The social dimension, including social dialogue, is one of the four chapters in this roadmap.

More detail on this four-point roadmap is provided in a letter of 1st of February from the President of the European Council to the Irish presidency.

The attachment to this letter is actually applauding the social dimension, calling the European social contract part of our global competitive advantage and the cement of political stability.

This sounds promising. It’s as if Europe’s political leaders, after having embarked on the disastrous course of austerity and deregulation, are now highly concerned about rising unemployment, increasing poverty and the political instability that accompanies these trends.

However, what about the three other chapters of this economic union roadmap?

Here, a closer look at the President’s letter and discussion document quickly reveals that there is no intention whatsoever of changing the present orientation of economic policy.

On the contrary, the idea is to make the system of European Economic Governance even stronger than it already is.

New and more powerful instruments of ‘economic torture’ are to be created so as to force member states to continue on the road of deregulating labour markets and squeezing wages.

 

Still enhancing labour market flexibility

The first proposal is to discuss and assess every national plan to reform labour and product markets even before such reform is adopted by a national government.

In itself, such a coordination of structural reforms on a wider European level would make sense.

After all, if the euro crisis teaches us anything, it is that a monetary union where key members are pursuing a policy of wage deflation while others are undergoing an inflationary debt boom is a recipe for disaster.

However, from the letter to the Irish presidency, it immediately appears that European politicians are only interested in one particular type of structural reforms, namely those reforms that enhance labour market flexibility.

Here, the idea is once again about the fact that, since members of a monetary union can no longer devalue the national currency, their labour markets should be flexible and able to swiftly deliver big wage cuts and deteriorations in other working conditions so as to deal with negative economic shocks.

There is no interest whatsoever in a setting up of a coordination of structural reforms that would prevent member states of a monetary union from engaging into ‘beggar-thy-neighbour’ policy.

On the contrary, the type of coordination that President Van Rompuy has in mind would actually applaud policy initiatives such as the one undertaken in Germany at the start of the previous decade.

At that time, the ruling government threatened to intervene in sector-level bargaining if trade unions refused to make wages more flexible by accepting wage cuts at company level.

This then led to a decade of wage stagnation and rising inequalities.
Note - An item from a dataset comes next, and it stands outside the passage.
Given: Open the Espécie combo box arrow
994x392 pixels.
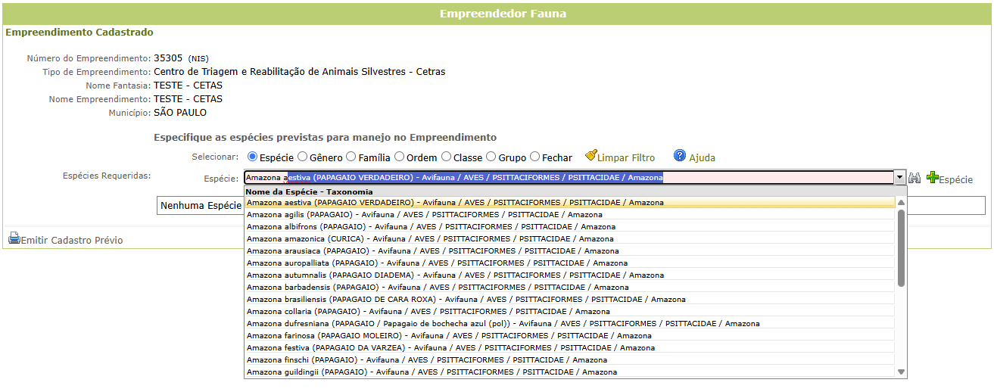Looking at the screenshot, I should click(899, 178).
In turn, this worked to destabilize the single currency in a fundamental way.

 

The pretext of growth and competitiveness

The second proposal is to make member states enter into contracts with the Commission on the structural reforms they are expected to deliver.

Here, the European President’s paper explicitly states that the intention is to build upon the recently introduced system of economic governance, a system that already makes it possible for the Commission to levy financial fines on member states that fail or refuse to implement the reforms recommended to them.

In other words, contractual arrangements will provide the Commission with even greater power to impose structural reforms: if member states fail in delivering the structural reforms the Commission wants, they do not respect their part of the contract and, as with any other contract, there would be consequences attached in the form of extra fines and/or blocked access to European funds (see also next point).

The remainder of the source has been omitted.